WarningOfGails · 07/03/2024 15:11

The results of your vote are really interesting! You might find some alignment with the campaign group MAHM, OP. I do too, although they are too socially conservative and not sufficiently inclusive for it all to chime with me.

Katemax82 · 07/03/2024 15:12

I hate not being able to be at home, keeping on top of things. It's a shit show

JamSandle · 07/03/2024 15:13

I really like earning my own money and wouldn't want to be dependent on someone else for that.

I understand the appeal of keeping the home and raising the kids, but I couldn't sacrifice my financial freedom.

telestrations · 07/03/2024 15:14

There's a lot to be said for it and a lot of the problems we face now would or could be solved by having an adult in each household dedicated to the welfare of the home and everyone in it.

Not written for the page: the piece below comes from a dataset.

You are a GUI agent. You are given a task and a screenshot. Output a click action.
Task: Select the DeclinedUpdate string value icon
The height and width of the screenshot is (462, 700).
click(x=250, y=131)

Personally I wouldn't give up my current work to do it, it's too well rewarded and would not sense, and will in fact afford my DH to be SAHP for the early years.

MClair · 07/03/2024 15:15

Not for me, I need the fulfilment of work, though would volunteer if I could afford to. The women in my life have always worked as they have had to due to economic factors so the idea of a stay at home Mum is quite alien to me. I wanted to make sure I got an education and a profession so that I could do a fulfilling job. I found times when I wasn’t workingquite hard psychologically and feel much better when working. I was relieved to get back to work after maternity leave. Like everything in life we all individuals and have different psychological needs andmotivations in life.

DinnaeFashYersel · 07/03/2024 15:16

Desecratedcoconut · 07/03/2024 14:22

Fucking hell, really? I mean, there's a whole world of interests and hobbies out there and books to read and things to see and people to meet and you think that people would, in the absence of work, give that up to make hoover lines in the carpet?

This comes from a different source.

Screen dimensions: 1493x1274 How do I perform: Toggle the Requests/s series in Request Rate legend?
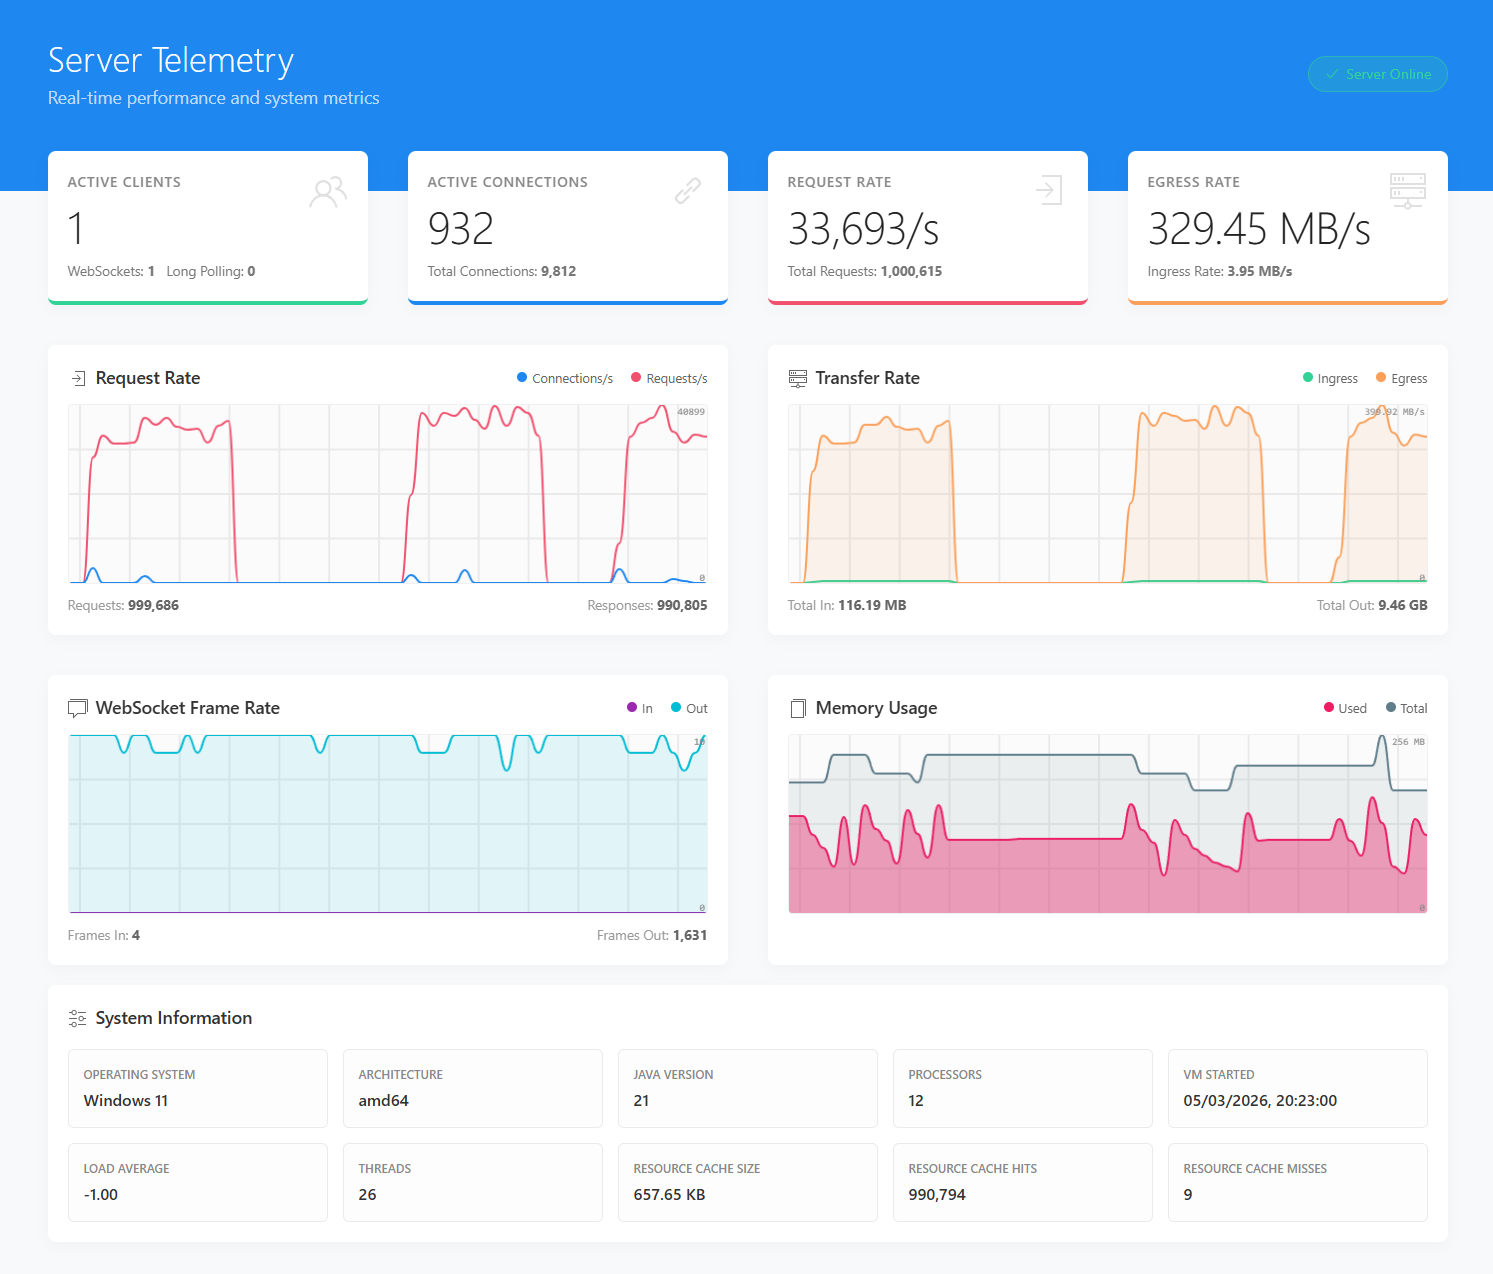pos(668,378)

Yet there's loads of threads on here with women washing the kitchen floor and hoovering multiple times a day, deep cleaning the loo daily and the whole house twice a week and they all seem very keen on washing their duvets a lot too.

JamSandle · 07/03/2024 15:16

On the flip side my mum was a stay at home mum until my sibling and I went to secondary school. She was the best, just amazing. And she did enjoy it. But I know she found returning to work very difficult. She had to do jobs far below her experience and skill level and I know she really loved her career days in the city.

ru53 · 07/03/2024 15:18

My ideal would be both of us working part time and taking care of DC part time. Financially not viable. Would like to have more time with DC but know I would be full of resentment if I gave up my career completely.